Nonprofit ‘tax’ payment info to come

The City of Boston is poised this week to release the details of a reportedly successful new effort to get large nonprofit institutions to make tax-like payments.

The so-called payment in lieu of taxes, or PILOT, system will have no written agreements with the colleges and hospitals that make the payments, unlike an earlier PILOT system that was reformed after political pressure. Instead, the institutions are all supposed to follow the same set of guidelines, making a payment equivalent to 25 percent of normal property tax.

Participation by targeted institutions in this first fiscal year of the reformed PILOT system has been about 95 percent, Mayor Thomas Menino said in a recent interview with city reporters.

“That far exceeds my expectations,” he said.

But a part of the system that allows institutions to deduct up to 50 percent of the PILOT cash payment in the form of “community benefits” remains undefined. PILOT-paying institutions, including Jamaica Plain’s Showa Boston Institute of Language and Culture, previously told the Gazette that they were confused about what would qualify as community benefits.

Mayor’s Office spokesperson John Guilfoil told the Gazette that “qualified” community services can be counted toward PILOT, but he could not say exactly how a program would qualify. He said the City is keeping the definition loose.

“The City wants to leave room for new programs…not to try to create an exhaustive list,” he said.

In general, such community benefits as scholarships for Boston Public Schools students will count as they did under the previous PILOT system, he said.

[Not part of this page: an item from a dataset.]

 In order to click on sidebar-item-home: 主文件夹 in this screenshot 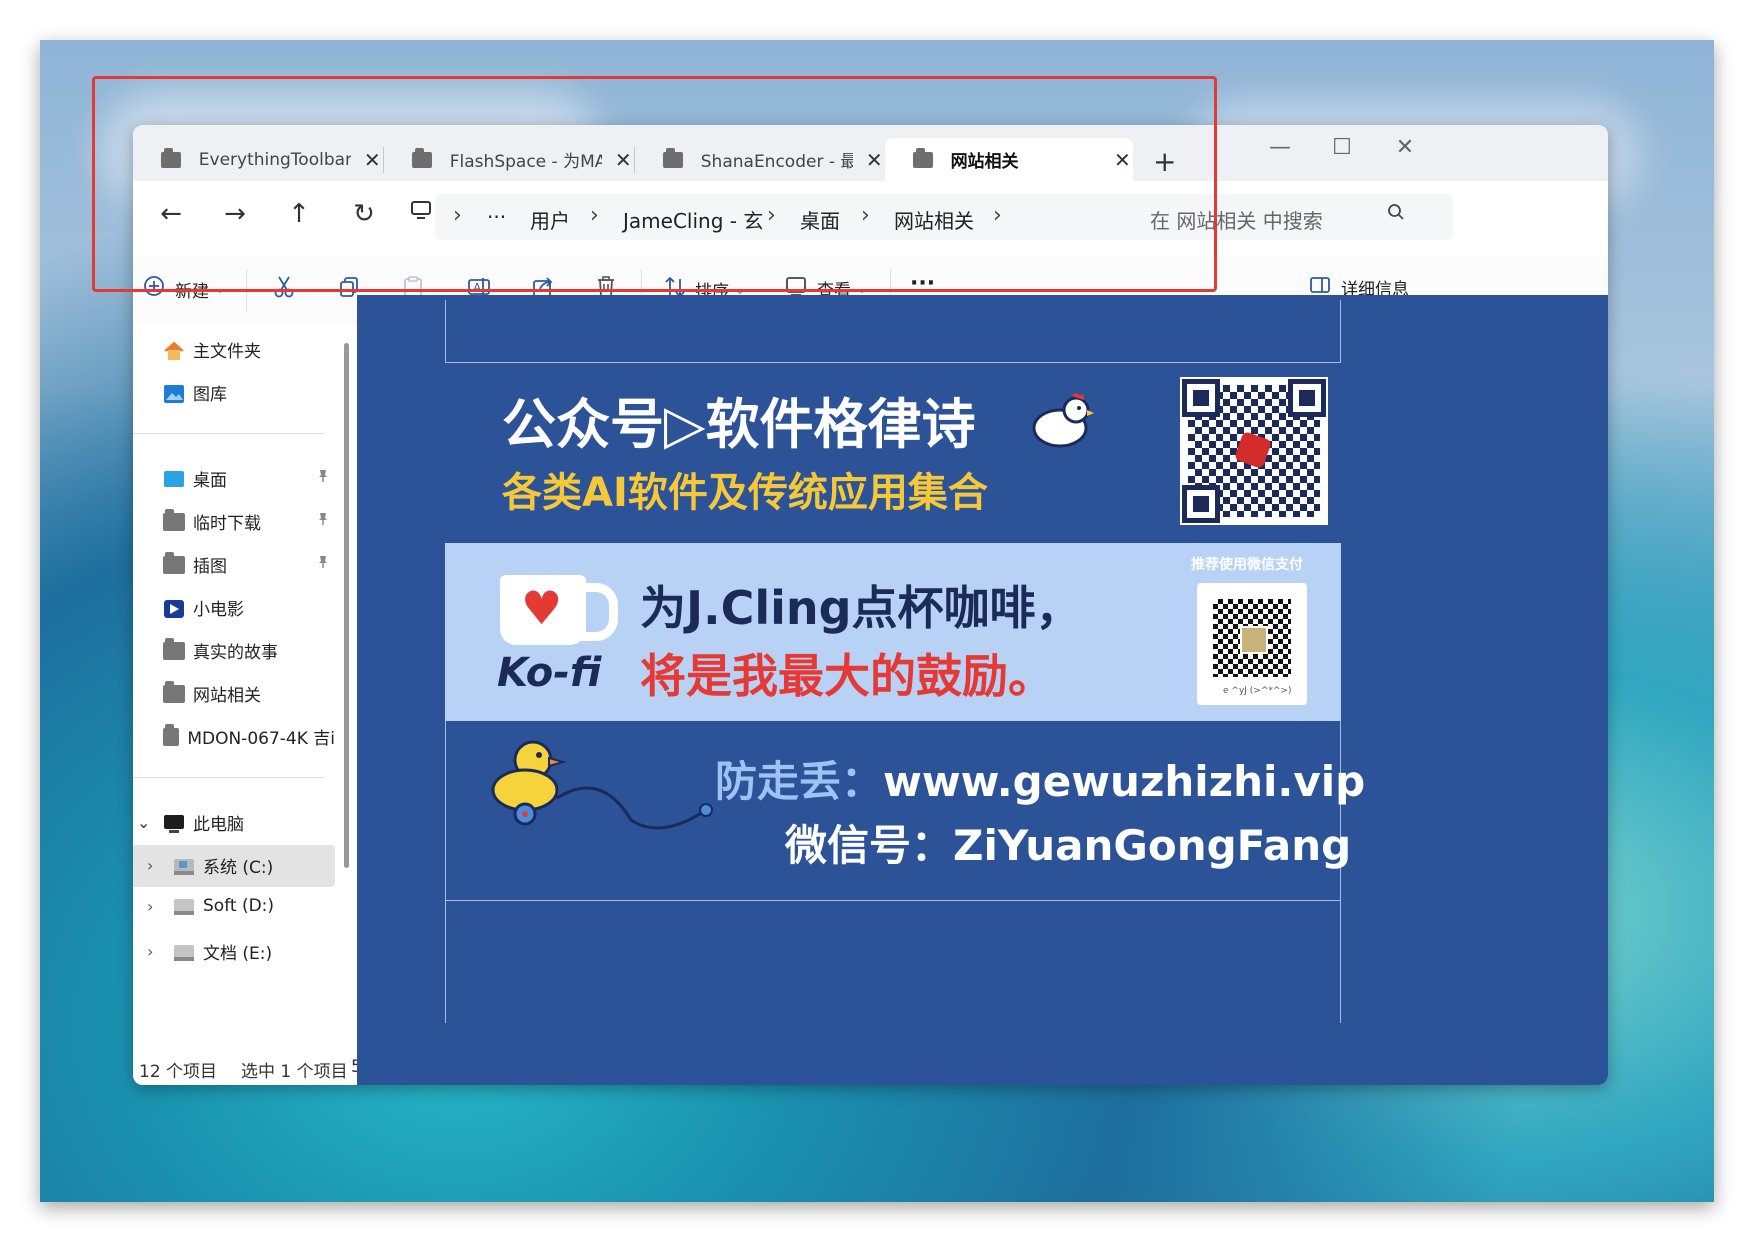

Part of the reason for PILOT system reform in 2009 was the Gazette’s discovery that payments were negotiated in secret meetings by unknown formulas with few records. Some institutions, such as Showa Boston, did not even know that community benefits deductions were available, while other institutions made liberal use of them. Showa Boston President Ron Provost did not return a Gazette call for this article.

The new system was developed by a task force that included representatives of several large nonprofits. The idea is that PILOT will now treat all institutions equally by guidelines they themselves formulated. In practice, some institutions declined or delayed payments earlier this year, while others greatly boosted their PILOT payments.

PILOT is a voluntary system of payments made in exchange for the City services that large nonprofits consume.